▶ Aim of the task
Rewrite the lines starting at the line with "The image size is (1024, 579)." up to and including the line with "coord(1214,544)", replacing "Stop presenting" with "Start presenting" and leaving everything else unchanged.

(Stored items)
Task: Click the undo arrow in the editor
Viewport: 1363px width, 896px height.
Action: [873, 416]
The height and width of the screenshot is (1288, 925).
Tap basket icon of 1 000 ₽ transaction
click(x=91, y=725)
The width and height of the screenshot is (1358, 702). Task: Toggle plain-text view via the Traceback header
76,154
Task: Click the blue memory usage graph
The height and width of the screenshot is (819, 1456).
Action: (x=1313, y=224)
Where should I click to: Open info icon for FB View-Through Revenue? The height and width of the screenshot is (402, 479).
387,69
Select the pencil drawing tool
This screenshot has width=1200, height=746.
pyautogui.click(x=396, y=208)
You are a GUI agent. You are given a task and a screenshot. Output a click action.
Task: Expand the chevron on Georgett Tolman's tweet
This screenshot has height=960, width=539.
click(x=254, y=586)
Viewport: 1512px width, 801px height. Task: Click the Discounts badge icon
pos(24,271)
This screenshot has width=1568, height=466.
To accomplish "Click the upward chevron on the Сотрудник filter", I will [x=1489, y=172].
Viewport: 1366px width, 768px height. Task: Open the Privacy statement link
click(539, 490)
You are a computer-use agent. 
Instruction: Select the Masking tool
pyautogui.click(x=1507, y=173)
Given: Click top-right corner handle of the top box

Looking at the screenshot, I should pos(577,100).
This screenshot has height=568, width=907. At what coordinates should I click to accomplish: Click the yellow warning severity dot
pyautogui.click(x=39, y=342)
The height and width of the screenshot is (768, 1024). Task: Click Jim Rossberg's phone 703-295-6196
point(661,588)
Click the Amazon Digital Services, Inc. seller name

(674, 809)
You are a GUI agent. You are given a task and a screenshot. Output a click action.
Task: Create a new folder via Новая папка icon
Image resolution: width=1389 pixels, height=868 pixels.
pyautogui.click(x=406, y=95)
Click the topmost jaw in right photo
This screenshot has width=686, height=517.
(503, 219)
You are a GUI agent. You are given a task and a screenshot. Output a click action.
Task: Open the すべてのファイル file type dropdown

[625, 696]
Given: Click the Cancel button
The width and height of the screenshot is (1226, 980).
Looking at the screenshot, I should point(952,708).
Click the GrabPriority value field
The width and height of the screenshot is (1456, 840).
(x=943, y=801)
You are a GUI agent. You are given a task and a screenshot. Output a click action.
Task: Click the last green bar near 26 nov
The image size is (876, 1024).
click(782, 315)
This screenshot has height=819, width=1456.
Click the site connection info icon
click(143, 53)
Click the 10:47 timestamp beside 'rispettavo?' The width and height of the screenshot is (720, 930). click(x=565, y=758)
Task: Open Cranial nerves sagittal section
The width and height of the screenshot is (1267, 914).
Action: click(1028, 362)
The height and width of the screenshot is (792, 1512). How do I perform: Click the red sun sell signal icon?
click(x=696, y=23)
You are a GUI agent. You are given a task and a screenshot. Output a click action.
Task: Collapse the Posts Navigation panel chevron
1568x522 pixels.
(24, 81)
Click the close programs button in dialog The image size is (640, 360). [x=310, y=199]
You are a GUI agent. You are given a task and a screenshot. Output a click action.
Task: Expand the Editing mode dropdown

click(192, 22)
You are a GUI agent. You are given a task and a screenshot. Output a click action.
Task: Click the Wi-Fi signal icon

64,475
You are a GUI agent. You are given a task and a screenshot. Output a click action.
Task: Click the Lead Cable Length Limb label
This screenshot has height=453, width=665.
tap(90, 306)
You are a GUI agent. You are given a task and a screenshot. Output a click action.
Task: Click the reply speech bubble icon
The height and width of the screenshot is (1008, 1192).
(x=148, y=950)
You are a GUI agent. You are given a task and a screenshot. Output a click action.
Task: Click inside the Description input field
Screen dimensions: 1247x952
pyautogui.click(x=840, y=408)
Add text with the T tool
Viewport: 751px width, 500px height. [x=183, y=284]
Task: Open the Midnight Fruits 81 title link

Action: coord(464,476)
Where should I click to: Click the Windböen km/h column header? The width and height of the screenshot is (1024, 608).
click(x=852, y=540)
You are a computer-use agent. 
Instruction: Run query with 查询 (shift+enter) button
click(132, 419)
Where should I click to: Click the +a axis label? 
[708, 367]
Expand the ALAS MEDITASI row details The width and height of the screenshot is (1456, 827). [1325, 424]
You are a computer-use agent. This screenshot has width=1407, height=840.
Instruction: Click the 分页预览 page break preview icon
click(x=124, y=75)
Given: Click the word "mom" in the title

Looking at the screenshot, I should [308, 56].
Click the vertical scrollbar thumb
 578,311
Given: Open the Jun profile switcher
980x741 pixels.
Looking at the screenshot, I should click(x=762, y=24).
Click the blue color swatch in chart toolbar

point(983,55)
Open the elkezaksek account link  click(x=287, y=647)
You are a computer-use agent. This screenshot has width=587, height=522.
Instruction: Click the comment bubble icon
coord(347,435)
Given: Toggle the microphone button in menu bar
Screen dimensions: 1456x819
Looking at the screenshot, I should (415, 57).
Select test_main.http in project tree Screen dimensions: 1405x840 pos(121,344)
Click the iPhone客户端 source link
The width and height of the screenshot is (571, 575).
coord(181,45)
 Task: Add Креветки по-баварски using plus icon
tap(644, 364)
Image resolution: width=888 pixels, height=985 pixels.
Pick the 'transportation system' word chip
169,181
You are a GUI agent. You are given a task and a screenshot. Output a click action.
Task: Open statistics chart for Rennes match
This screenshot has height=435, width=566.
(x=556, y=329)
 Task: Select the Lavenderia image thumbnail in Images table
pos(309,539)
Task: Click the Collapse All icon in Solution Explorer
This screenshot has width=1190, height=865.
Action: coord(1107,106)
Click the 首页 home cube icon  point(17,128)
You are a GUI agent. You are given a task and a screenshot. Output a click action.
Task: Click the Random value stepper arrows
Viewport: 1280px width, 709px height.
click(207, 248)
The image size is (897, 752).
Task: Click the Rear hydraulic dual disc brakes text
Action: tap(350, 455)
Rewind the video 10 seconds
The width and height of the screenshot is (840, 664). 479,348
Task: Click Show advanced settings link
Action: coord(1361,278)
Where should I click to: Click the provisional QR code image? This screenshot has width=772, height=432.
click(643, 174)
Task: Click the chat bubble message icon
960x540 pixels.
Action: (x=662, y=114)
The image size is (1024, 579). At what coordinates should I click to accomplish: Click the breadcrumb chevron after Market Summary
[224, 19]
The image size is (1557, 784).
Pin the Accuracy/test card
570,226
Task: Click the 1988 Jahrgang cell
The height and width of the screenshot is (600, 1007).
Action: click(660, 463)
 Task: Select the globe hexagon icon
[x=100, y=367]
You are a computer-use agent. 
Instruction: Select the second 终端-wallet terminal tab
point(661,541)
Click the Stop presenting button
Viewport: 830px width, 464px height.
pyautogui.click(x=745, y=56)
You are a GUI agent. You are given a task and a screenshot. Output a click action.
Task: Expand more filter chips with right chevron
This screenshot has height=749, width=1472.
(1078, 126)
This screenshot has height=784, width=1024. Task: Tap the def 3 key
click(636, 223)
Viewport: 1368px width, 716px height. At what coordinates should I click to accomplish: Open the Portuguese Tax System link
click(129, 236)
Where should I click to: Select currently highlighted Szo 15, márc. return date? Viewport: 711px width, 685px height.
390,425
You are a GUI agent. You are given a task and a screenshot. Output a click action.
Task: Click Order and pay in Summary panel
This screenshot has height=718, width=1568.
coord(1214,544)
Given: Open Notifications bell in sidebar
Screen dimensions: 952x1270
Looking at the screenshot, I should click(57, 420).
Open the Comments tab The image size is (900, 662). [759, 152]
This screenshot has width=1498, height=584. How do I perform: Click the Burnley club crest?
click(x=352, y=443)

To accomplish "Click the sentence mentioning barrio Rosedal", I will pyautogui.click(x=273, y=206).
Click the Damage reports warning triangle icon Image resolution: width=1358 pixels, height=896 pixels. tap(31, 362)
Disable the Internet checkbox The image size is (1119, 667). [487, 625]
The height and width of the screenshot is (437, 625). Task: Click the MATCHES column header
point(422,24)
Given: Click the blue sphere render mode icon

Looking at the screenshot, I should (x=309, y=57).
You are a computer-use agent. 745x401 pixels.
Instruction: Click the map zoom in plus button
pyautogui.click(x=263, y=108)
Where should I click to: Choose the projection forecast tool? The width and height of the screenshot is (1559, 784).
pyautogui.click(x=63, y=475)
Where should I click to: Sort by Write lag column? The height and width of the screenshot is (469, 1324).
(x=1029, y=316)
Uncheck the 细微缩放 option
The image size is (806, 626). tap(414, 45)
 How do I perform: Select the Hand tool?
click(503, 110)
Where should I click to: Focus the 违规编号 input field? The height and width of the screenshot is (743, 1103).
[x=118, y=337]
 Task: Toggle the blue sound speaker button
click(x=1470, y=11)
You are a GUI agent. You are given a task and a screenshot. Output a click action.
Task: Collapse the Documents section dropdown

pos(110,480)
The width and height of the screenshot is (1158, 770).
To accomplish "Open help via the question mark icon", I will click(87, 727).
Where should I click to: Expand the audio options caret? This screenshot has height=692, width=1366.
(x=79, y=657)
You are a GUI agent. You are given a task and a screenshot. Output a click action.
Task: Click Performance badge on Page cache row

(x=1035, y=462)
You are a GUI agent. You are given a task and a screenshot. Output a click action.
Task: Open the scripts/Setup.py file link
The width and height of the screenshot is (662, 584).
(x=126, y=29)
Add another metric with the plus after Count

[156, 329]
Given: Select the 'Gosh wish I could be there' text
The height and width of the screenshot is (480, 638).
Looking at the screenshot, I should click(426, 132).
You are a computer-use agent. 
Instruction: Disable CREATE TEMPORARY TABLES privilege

▶ Answer to this exercise
The image size is (1024, 579). At what coordinates should I click to accomplish: Click the breadcrumb chevron after Market Summary
[224, 19]
The image size is (1557, 784).
Pin the Accuracy/test card
570,226
Task: Click the 1988 Jahrgang cell
The height and width of the screenshot is (600, 1007).
Action: click(660, 463)
 Task: Select the globe hexagon icon
[x=100, y=367]
You are a computer-use agent. 
Instruction: Select the second 终端-wallet terminal tab
point(661,541)
Click the Start presenting button
Viewport: 830px width, 464px height.
pyautogui.click(x=745, y=56)
You are a GUI agent. You are given a task and a screenshot. Output a click action.
Task: Expand more filter chips with right chevron
This screenshot has height=749, width=1472.
(1078, 126)
This screenshot has height=784, width=1024. Task: Tap the def 3 key
click(636, 223)
Viewport: 1368px width, 716px height. At what coordinates should I click to accomplish: Open the Portuguese Tax System link
click(129, 236)
Where should I click to: Select currently highlighted Szo 15, márc. return date? Viewport: 711px width, 685px height.
390,425
You are a GUI agent. You are given a task and a screenshot. Output a click action.
Task: Click Order and pay in Summary panel
This screenshot has height=718, width=1568.
coord(1214,544)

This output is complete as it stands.